Parfois je m’y rendais en famille ou avec des amis. Le monastère se méritait, car il fallait franchir le pont et rouler plusieurs kilomètres pour parvenir au promontoire et descendre la pente du chemin bitumé aboutissant au parking.
L’entrée à pied sous la voûte des arbres, le silence lumineux à l’intérieur de l’abbatiale, la visite de la librairie me laissaient insatisfait. J’aurais voulu ce plaisir pour moi seul.
– Mais il est trop tard pour te faire moine ! me disait malicieusement mon épouse.

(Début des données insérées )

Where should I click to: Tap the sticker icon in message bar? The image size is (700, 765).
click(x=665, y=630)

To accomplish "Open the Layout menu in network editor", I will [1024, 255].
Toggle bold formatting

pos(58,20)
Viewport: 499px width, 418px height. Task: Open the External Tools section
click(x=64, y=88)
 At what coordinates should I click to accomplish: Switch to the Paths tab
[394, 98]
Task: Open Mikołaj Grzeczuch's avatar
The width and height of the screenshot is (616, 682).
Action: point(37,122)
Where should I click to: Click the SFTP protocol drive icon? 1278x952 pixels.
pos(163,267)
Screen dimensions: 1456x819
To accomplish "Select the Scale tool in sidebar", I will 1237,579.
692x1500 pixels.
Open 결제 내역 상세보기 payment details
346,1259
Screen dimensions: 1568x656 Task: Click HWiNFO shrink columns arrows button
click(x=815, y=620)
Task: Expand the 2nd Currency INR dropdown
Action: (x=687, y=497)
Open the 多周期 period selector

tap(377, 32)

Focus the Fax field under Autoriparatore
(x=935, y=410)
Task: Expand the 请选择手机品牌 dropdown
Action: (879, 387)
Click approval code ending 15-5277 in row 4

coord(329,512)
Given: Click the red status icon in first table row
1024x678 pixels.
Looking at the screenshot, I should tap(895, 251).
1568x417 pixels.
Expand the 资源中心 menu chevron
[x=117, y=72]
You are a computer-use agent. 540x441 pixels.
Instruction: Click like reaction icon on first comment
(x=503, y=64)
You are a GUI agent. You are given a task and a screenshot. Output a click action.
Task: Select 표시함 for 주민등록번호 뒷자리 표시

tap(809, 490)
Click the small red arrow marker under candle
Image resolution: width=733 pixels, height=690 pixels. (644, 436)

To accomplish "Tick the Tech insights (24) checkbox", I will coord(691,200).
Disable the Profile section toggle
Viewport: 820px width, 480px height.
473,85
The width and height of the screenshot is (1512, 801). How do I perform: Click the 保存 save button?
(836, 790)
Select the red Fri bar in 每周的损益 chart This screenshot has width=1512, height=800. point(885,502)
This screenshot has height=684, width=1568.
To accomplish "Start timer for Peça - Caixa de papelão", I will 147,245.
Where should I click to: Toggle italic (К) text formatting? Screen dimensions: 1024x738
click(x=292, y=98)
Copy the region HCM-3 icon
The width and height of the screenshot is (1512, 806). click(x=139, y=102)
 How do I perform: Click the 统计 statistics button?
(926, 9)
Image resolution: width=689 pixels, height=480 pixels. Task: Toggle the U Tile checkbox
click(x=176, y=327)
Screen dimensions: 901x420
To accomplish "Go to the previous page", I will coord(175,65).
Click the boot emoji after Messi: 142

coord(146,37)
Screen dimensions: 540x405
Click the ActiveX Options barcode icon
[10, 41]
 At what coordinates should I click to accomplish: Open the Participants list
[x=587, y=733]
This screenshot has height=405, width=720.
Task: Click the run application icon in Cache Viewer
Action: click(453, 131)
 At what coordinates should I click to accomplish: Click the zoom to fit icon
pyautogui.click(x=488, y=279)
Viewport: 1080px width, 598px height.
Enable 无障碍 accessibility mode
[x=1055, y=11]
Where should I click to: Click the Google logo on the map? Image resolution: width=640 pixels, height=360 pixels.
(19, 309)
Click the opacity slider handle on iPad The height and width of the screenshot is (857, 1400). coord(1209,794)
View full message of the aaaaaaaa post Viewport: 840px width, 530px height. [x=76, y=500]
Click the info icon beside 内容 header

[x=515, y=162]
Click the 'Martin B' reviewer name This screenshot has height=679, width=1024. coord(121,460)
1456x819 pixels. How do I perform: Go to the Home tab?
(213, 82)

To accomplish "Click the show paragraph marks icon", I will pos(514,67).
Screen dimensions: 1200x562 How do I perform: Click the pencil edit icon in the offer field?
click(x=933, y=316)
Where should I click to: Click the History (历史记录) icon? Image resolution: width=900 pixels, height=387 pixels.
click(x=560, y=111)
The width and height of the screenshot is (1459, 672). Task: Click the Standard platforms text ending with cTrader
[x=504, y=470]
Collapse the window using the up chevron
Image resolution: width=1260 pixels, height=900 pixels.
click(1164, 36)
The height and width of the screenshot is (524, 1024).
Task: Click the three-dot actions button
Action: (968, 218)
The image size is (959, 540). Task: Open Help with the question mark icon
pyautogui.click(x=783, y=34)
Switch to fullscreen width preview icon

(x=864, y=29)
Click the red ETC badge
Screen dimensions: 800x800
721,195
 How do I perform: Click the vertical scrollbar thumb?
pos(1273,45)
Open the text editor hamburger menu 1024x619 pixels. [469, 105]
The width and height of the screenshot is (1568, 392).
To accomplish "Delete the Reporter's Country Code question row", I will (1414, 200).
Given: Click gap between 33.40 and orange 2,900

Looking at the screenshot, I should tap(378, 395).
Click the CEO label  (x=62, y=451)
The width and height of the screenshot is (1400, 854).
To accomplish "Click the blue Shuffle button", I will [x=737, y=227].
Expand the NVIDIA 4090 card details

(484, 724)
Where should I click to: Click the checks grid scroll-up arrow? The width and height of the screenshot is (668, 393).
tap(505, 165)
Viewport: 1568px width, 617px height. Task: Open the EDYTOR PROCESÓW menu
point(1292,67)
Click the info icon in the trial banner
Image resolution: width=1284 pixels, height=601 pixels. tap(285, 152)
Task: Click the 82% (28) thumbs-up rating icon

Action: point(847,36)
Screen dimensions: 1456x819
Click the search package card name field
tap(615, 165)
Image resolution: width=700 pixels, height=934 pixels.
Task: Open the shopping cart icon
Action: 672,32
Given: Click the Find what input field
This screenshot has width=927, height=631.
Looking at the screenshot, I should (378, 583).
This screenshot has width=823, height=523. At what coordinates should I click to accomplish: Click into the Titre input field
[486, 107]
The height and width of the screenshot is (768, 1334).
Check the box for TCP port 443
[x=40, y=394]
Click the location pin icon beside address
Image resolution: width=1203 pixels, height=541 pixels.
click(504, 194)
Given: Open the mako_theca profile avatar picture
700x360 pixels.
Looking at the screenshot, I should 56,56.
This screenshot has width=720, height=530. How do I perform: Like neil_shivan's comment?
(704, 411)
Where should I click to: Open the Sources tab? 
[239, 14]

Cependant, l’idée qu’il n’est jamais trop tard s’insinua peu à peu en moi au fil des ans. Un soir de Noël, j’assistai en famille à une messe de minuit dans l’église du lieu saint.
Un matin de Nouvel An, j’accomplis une marche pour la paix dans les bois alentour. Puis je connus Luc, frère Luc, le moine poète.
Puis j’oubliai de nouveau.

Il y a deux ans, frère Luc m’écrivit une lettre étrange qui réveilla mon semblant de vocation. « Peut-être, me disait-il, as-tu gardé souvenir du décès de cet homme qui avait créé une petite école de yole au Passage à Rosnoën, et qui s’était noyé en plongée ? Viens à l’hôtellerie du monastère passer quelques jours. C’est important. Il me faut te raconter son histoire, j’en suis chargé par la communauté. Il te sera difficile d’y croire, mais sache qu’elle est parfaitement vraie. C’est à moi qu’il revient de te révéler des faits qui datent de plus de cinquante ans. Des faits que nous avons couverts d’un silence absolu jusqu’à présent. C’est à toi, et à toi seul, qu’il reviendra d’en prendre connaissance, ici même où ils ont eu lieu. Viens, nous t’en prions. »

Rien que cela ? J’ai dit oui bien sûr.